Step 5: Heat Treating--for the Little Pyro in All of Us
Here's probably the most technical part of the entire project--heat-treating the blade. You can use either a coal forge (as I did), a gas forge, or a torch. The last should only be used on small knives--maintaining high heat on a big blade would be hard with just a torch. See picture one below to see me starting the fire.
Heat-treating consists of two steps, hardening and tempering. In hardening, you heat the blade to a critical temperature and then quench it. This changes the structure of the steel so it's extremely hard but also pretty brittle. A knife in this stage, if dropped, can crack or shatter like glass. The next step, tempering, is done by heating the knife to a lower temperature, around four hundred degrees. This makes the knife less brittle, while still keeping a relative amount of strength.
Now, You'll need a hardening bath. For 01 steel, you should use oil. Different types of steel require different methods of quenching--oil quench, water quench, air quench, etc... again, I recommend 01 steel because it's easy to heat treat and doesn't require anything more complicated than a bucket of motor oil. See picture two. You should be able to immerse the blade completely. The second thing you'll need for hardening is a magnet. This will help you determine the hardening temperature, because at that point the steel becomes non-magnetic. See picture three--I keep the magnet on the hood of my forge, specifically for this purpose.
Now to start. Make a fire on your coal or gas forge or light up your torch--heat the blade by the spine, so as not to burn off the edge. Steel will burn off or melt into an unusable foam-like metal mousse if it's heated too high.
So, you're going to heat the metal to a medium-high orange heat, until the steel becomes non-magnetic. Just tap it against the magnet while it's glowing, and if it doesn't stick, it's ready. At this point you'll want to let the steel cool slowly in the open air, a couple times. This is called annealing, and relieves stresses in the steel cause by the rolling and milling process. After you've annealed (three times is a good round number), heat it to the same temperature you have been, but instead of annealing it, plunge it into the oil bath. Wear gloves because there's going to be some fire here. See picture eight. When you take the knife out it'll be smoking and the entire room should smell like the French fry tent at the county fair. To test the edge, run a sharp file over it. If it's hard, the file should skitter over the edge without making a mark, as in picture ten. You've hardened the blade at this point, so be careful. It'll break if you drop it.

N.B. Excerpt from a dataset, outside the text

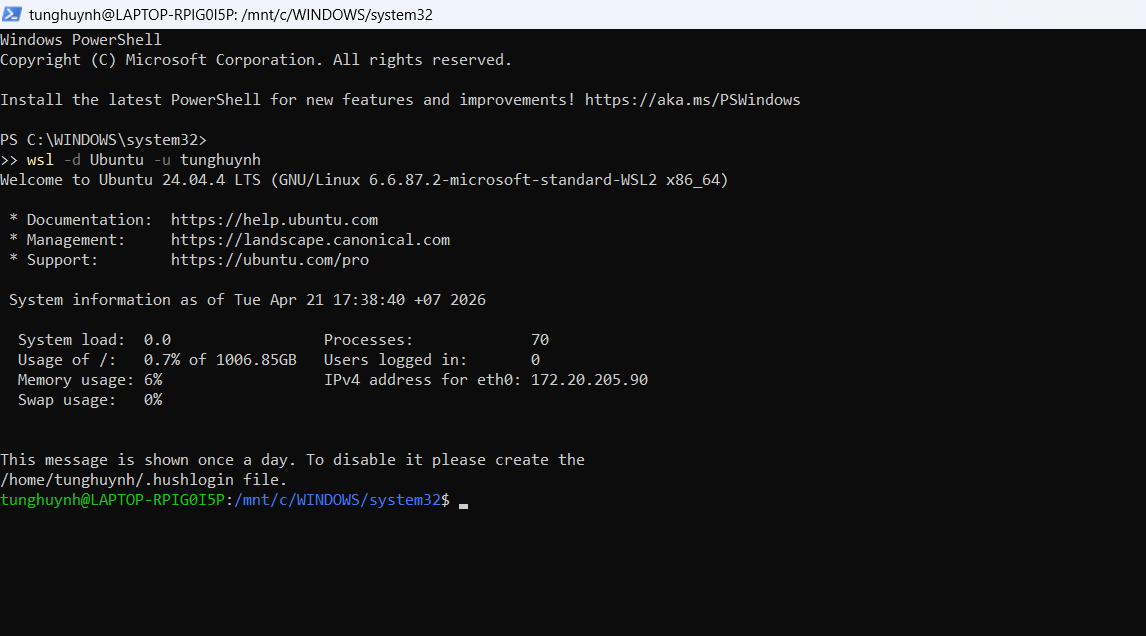Open the help.ubuntu.com documentation link
1146x636 pixels.
(274, 220)
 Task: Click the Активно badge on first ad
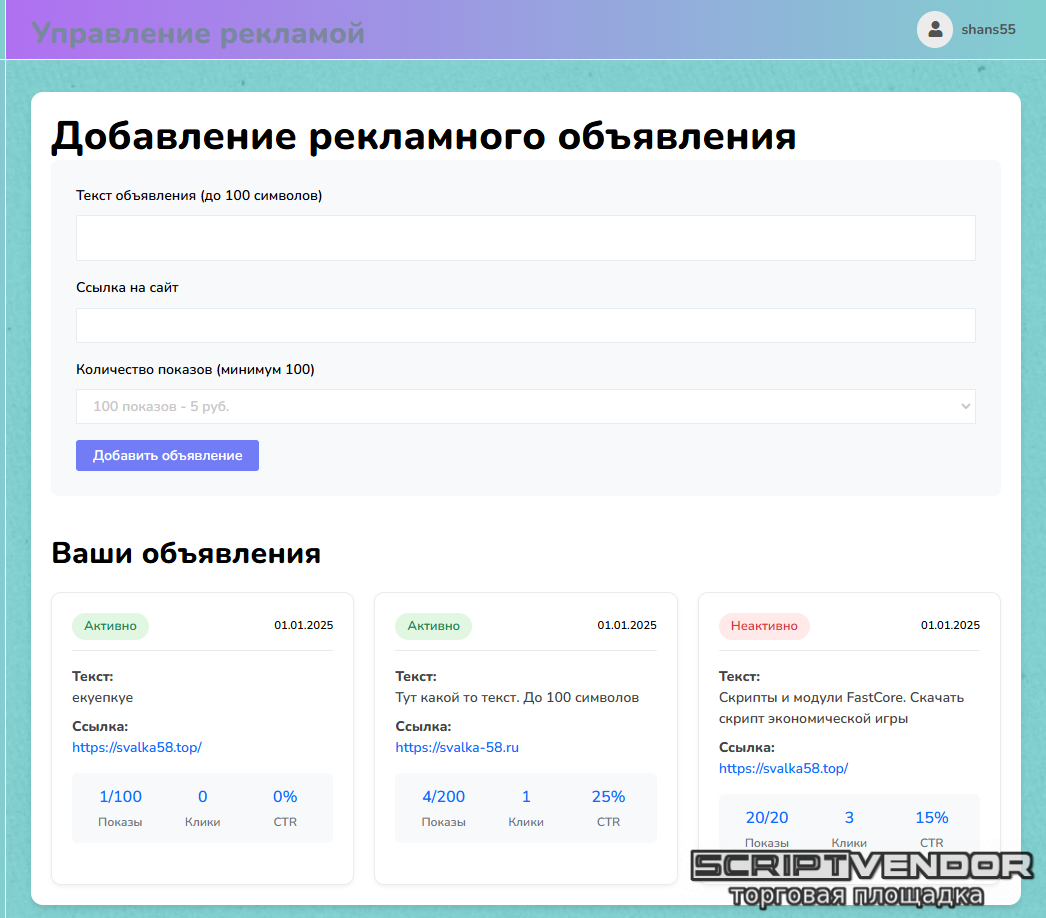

Now, there's not much you can do with the blade until you temper it. Put out your fire, go inside, and preheat the oven. Your steel might have come with tempering information on it. If it did, chose your hardness from the sheet and use that temperature. You'll want a medium hardness for a knife. The eleventh picture of this step is an illustration of the tempering colors--these are a visual aids for measuring the temper of the blade. The higher the temperature, the softer and springier the blade will be. Try to shoot for a brown or purplish color, which will usually show up at about 400-450 degrees. If you don't know exactly what temperature to use, go for 425 degrees fahrenheit. Put the blade on the middle rack and let it cook for one hour. When the hour's up, the knife is ready. Congratulations. You've officially made a blade--though to turn the blade into a fine piece of cutlery, you'll need to do a little more work.